=== DATASET EXTRACT ===

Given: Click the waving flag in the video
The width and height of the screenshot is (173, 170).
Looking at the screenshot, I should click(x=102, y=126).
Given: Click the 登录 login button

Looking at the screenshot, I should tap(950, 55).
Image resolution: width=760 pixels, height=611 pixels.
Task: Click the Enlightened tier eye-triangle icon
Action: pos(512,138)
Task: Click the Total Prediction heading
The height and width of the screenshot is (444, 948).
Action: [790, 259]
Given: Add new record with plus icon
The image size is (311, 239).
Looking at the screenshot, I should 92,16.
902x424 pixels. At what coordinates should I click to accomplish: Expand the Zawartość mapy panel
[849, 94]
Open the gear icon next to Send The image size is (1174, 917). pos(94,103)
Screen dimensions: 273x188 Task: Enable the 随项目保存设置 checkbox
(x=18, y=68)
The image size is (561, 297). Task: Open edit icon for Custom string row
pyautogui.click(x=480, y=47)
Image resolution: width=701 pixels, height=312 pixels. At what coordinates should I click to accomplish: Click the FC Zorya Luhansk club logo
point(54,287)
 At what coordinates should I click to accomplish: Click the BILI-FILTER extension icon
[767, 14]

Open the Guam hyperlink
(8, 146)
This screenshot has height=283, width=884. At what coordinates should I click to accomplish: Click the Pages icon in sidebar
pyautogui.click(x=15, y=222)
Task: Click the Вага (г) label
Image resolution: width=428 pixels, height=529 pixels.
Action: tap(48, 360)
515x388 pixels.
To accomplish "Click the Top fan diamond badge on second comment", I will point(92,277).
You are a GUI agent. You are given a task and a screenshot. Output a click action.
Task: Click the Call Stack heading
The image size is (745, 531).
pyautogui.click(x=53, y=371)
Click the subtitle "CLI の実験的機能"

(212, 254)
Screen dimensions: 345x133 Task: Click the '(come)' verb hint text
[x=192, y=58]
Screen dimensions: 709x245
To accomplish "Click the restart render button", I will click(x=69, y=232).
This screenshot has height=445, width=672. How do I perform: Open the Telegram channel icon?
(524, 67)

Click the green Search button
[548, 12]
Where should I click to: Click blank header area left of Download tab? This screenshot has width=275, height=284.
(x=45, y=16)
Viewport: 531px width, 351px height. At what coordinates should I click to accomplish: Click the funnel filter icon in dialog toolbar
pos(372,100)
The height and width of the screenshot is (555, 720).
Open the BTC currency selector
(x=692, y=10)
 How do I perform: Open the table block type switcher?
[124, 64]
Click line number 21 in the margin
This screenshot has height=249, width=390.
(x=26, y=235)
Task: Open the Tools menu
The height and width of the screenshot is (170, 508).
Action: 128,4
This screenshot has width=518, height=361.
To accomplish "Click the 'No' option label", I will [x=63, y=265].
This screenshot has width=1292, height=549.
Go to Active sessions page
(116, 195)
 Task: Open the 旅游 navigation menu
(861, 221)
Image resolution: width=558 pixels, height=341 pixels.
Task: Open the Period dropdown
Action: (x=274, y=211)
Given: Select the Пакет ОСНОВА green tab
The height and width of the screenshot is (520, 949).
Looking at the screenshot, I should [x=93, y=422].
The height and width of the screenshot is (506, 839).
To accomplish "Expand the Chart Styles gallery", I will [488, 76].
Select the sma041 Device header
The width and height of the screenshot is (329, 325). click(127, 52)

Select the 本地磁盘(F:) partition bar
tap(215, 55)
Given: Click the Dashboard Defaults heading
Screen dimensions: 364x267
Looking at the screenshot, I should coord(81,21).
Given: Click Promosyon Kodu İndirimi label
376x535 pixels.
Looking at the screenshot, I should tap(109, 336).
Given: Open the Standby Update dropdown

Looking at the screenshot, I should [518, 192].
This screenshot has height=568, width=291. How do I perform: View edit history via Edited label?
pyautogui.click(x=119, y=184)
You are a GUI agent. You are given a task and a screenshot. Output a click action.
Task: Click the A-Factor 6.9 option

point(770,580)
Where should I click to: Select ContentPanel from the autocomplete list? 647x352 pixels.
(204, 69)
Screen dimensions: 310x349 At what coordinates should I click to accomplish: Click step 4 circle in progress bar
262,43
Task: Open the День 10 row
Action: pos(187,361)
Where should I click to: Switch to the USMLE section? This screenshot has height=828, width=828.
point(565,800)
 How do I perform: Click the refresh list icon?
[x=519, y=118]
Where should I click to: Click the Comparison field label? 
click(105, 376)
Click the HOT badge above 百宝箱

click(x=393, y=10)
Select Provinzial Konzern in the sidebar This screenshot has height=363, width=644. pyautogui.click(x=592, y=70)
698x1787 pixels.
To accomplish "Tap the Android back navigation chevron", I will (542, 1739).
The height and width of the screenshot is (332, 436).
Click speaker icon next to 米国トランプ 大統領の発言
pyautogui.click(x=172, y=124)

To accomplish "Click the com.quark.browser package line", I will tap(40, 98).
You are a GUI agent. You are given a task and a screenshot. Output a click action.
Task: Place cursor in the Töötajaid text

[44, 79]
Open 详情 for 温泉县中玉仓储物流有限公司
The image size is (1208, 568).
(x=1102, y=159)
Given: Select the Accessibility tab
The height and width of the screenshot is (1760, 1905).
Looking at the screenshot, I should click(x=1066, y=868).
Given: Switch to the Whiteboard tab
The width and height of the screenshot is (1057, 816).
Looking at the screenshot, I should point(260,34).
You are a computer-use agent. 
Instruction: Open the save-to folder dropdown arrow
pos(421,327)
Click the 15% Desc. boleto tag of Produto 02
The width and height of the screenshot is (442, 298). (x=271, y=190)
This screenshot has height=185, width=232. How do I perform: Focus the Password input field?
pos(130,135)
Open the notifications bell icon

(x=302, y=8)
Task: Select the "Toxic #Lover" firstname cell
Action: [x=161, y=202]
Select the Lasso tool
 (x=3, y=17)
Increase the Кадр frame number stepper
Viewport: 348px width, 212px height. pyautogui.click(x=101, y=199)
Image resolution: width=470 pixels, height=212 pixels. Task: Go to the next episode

===

• PROBLEM STATEMENT
Give back every entry above, complete and exact.

• RESULT FOR THIS EXERCISE
Given: Click the waving flag in the video
The width and height of the screenshot is (173, 170).
Looking at the screenshot, I should click(x=102, y=126).
Given: Click the 登录 login button

Looking at the screenshot, I should tap(950, 55).
Image resolution: width=760 pixels, height=611 pixels.
Task: Click the Enlightened tier eye-triangle icon
Action: pos(512,138)
Task: Click the Total Prediction heading
The height and width of the screenshot is (444, 948).
Action: [790, 259]
Given: Add new record with plus icon
The image size is (311, 239).
Looking at the screenshot, I should 92,16.
902x424 pixels. At what coordinates should I click to accomplish: Expand the Zawartość mapy panel
[849, 94]
Open the gear icon next to Send The image size is (1174, 917). pos(94,103)
Screen dimensions: 273x188 Task: Enable the 随项目保存设置 checkbox
(x=18, y=68)
The image size is (561, 297). Task: Open edit icon for Custom string row
pyautogui.click(x=480, y=47)
Image resolution: width=701 pixels, height=312 pixels. At what coordinates should I click to accomplish: Click the FC Zorya Luhansk club logo
point(54,287)
 At what coordinates should I click to accomplish: Click the BILI-FILTER extension icon
[767, 14]

Open the Guam hyperlink
(8, 146)
This screenshot has height=283, width=884. At what coordinates should I click to accomplish: Click the Pages icon in sidebar
pyautogui.click(x=15, y=222)
Task: Click the Вага (г) label
Image resolution: width=428 pixels, height=529 pixels.
Action: tap(48, 360)
515x388 pixels.
To accomplish "Click the Top fan diamond badge on second comment", I will point(92,277).
You are a GUI agent. You are given a task and a screenshot. Output a click action.
Task: Click the Call Stack heading
The image size is (745, 531).
pyautogui.click(x=53, y=371)
Click the subtitle "CLI の実験的機能"

(212, 254)
Screen dimensions: 345x133 Task: Click the '(come)' verb hint text
[x=192, y=58]
Screen dimensions: 709x245
To accomplish "Click the restart render button", I will click(x=69, y=232).
This screenshot has height=445, width=672. How do I perform: Open the Telegram channel icon?
(524, 67)

Click the green Search button
[548, 12]
Where should I click to: Click blank header area left of Download tab? This screenshot has width=275, height=284.
(x=45, y=16)
Viewport: 531px width, 351px height. At what coordinates should I click to accomplish: Click the funnel filter icon in dialog toolbar
pos(372,100)
The height and width of the screenshot is (555, 720).
Open the BTC currency selector
(x=692, y=10)
 How do I perform: Open the table block type switcher?
[124, 64]
Click line number 21 in the margin
This screenshot has height=249, width=390.
(x=26, y=235)
Task: Open the Tools menu
The height and width of the screenshot is (170, 508).
Action: 128,4
This screenshot has width=518, height=361.
To accomplish "Click the 'No' option label", I will [x=63, y=265].
This screenshot has width=1292, height=549.
Go to Active sessions page
(116, 195)
 Task: Open the 旅游 navigation menu
(861, 221)
Image resolution: width=558 pixels, height=341 pixels.
Task: Open the Period dropdown
Action: (x=274, y=211)
Given: Select the Пакет ОСНОВА green tab
The height and width of the screenshot is (520, 949).
Looking at the screenshot, I should [x=93, y=422].
The height and width of the screenshot is (506, 839).
To accomplish "Expand the Chart Styles gallery", I will [488, 76].
Select the sma041 Device header
The width and height of the screenshot is (329, 325). click(127, 52)

Select the 本地磁盘(F:) partition bar
tap(215, 55)
Given: Click the Dashboard Defaults heading
Screen dimensions: 364x267
Looking at the screenshot, I should coord(81,21).
Given: Click Promosyon Kodu İndirimi label
376x535 pixels.
Looking at the screenshot, I should tap(109, 336).
Given: Open the Standby Update dropdown

Looking at the screenshot, I should [518, 192].
This screenshot has height=568, width=291. How do I perform: View edit history via Edited label?
pyautogui.click(x=119, y=184)
You are a GUI agent. You are given a task and a screenshot. Output a click action.
Task: Click the A-Factor 6.9 option

point(770,580)
Where should I click to: Select ContentPanel from the autocomplete list? 647x352 pixels.
(204, 69)
Screen dimensions: 310x349 At what coordinates should I click to accomplish: Click step 4 circle in progress bar
262,43
Task: Open the День 10 row
Action: pos(187,361)
Where should I click to: Switch to the USMLE section? This screenshot has height=828, width=828.
point(565,800)
 How do I perform: Click the refresh list icon?
[x=519, y=118]
Where should I click to: Click the Comparison field label? 
click(105, 376)
Click the HOT badge above 百宝箱

click(x=393, y=10)
Select Provinzial Konzern in the sidebar This screenshot has height=363, width=644. pyautogui.click(x=592, y=70)
698x1787 pixels.
To accomplish "Tap the Android back navigation chevron", I will (542, 1739).
The height and width of the screenshot is (332, 436).
Click speaker icon next to 米国トランプ 大統領の発言
pyautogui.click(x=172, y=124)

To accomplish "Click the com.quark.browser package line", I will tap(40, 98).
You are a GUI agent. You are given a task and a screenshot. Output a click action.
Task: Place cursor in the Töötajaid text

[44, 79]
Open 详情 for 温泉县中玉仓储物流有限公司
The image size is (1208, 568).
(x=1102, y=159)
Given: Select the Accessibility tab
The height and width of the screenshot is (1760, 1905).
Looking at the screenshot, I should click(x=1066, y=868).
Given: Switch to the Whiteboard tab
The width and height of the screenshot is (1057, 816).
Looking at the screenshot, I should point(260,34).
You are a computer-use agent. 
Instruction: Open the save-to folder dropdown arrow
pos(421,327)
Click the 15% Desc. boleto tag of Produto 02
The width and height of the screenshot is (442, 298). (x=271, y=190)
This screenshot has height=185, width=232. How do I perform: Focus the Password input field?
pos(130,135)
Open the notifications bell icon

(x=302, y=8)
Task: Select the "Toxic #Lover" firstname cell
Action: [x=161, y=202]
Select the Lasso tool
 (x=3, y=17)
Increase the Кадр frame number stepper
Viewport: 348px width, 212px height. pyautogui.click(x=101, y=199)
Image resolution: width=470 pixels, height=212 pixels. Task: Go to the next episode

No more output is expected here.